By Faythe A. Dobbs. The event of the cross is unique in that it is an accomplished fact; yet it bears a promise that was looked to with expectation before it happened, and now we also look to this promise. Promise, in one sense, is an agreement to do (or not do) something. Because of the cross and Christ’s work there, I can put my trust in Him.I agree to join in covenant relationship with Him. Promise, in another sense, means to give a basis for expectation. What can we expect as a result of the cross for our lives?
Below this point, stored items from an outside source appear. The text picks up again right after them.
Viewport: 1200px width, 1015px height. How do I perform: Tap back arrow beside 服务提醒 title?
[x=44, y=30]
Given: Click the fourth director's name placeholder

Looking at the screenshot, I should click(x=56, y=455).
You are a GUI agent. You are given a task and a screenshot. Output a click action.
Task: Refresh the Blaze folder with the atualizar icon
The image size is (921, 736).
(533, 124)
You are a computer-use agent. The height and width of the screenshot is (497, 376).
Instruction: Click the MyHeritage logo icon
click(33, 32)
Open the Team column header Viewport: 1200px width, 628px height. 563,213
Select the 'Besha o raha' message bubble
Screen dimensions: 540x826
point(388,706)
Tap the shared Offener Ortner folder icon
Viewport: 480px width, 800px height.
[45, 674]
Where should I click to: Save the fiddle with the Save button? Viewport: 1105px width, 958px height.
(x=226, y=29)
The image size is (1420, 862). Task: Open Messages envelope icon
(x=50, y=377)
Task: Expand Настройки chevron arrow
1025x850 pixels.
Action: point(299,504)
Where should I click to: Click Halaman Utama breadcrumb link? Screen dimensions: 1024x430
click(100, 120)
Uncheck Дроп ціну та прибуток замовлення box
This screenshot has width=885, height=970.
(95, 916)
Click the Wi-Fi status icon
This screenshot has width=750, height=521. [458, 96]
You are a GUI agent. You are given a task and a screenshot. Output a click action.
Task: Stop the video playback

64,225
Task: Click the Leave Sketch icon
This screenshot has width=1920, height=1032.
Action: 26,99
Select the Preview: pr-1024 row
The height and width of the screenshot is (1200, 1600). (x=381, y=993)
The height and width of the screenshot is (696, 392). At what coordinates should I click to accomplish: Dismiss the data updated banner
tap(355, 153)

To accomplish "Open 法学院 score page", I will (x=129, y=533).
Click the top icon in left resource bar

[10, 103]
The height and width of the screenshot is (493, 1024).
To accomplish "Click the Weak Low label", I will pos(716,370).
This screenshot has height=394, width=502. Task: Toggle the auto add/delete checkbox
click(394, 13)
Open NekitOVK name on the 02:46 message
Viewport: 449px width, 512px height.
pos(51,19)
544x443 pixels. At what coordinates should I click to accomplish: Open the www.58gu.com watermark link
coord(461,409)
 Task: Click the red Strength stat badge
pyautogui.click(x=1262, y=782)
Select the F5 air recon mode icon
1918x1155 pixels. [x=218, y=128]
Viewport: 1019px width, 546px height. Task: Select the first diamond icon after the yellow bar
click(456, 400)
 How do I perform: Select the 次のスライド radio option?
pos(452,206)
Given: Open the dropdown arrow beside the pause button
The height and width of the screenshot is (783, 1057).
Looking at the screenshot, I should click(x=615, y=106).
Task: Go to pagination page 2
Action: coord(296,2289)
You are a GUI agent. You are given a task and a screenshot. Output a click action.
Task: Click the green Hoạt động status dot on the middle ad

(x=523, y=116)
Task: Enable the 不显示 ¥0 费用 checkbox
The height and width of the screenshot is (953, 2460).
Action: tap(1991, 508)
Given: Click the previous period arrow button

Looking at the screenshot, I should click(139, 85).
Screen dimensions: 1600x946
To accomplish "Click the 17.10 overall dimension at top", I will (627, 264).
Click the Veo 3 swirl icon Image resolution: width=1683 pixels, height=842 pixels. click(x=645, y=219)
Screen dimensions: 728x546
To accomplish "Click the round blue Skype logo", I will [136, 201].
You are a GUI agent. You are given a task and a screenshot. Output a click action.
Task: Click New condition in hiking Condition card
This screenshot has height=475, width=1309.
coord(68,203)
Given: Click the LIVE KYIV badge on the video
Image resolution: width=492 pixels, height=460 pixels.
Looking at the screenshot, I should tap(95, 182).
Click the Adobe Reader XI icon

The word cross itself evokes thoughts of suffering and pain. During this time of year especially, we think of Christ on the cross. And when we hear the verse about bearing our own cross, it is hard to respond enthusiastically. But how many of us see the cross as a way to joy? Certainly Christ saw the cross as necessary to the attainment of joy. Hebrews 12:2 says that Jesus “who for the joy set before him endured the cross.”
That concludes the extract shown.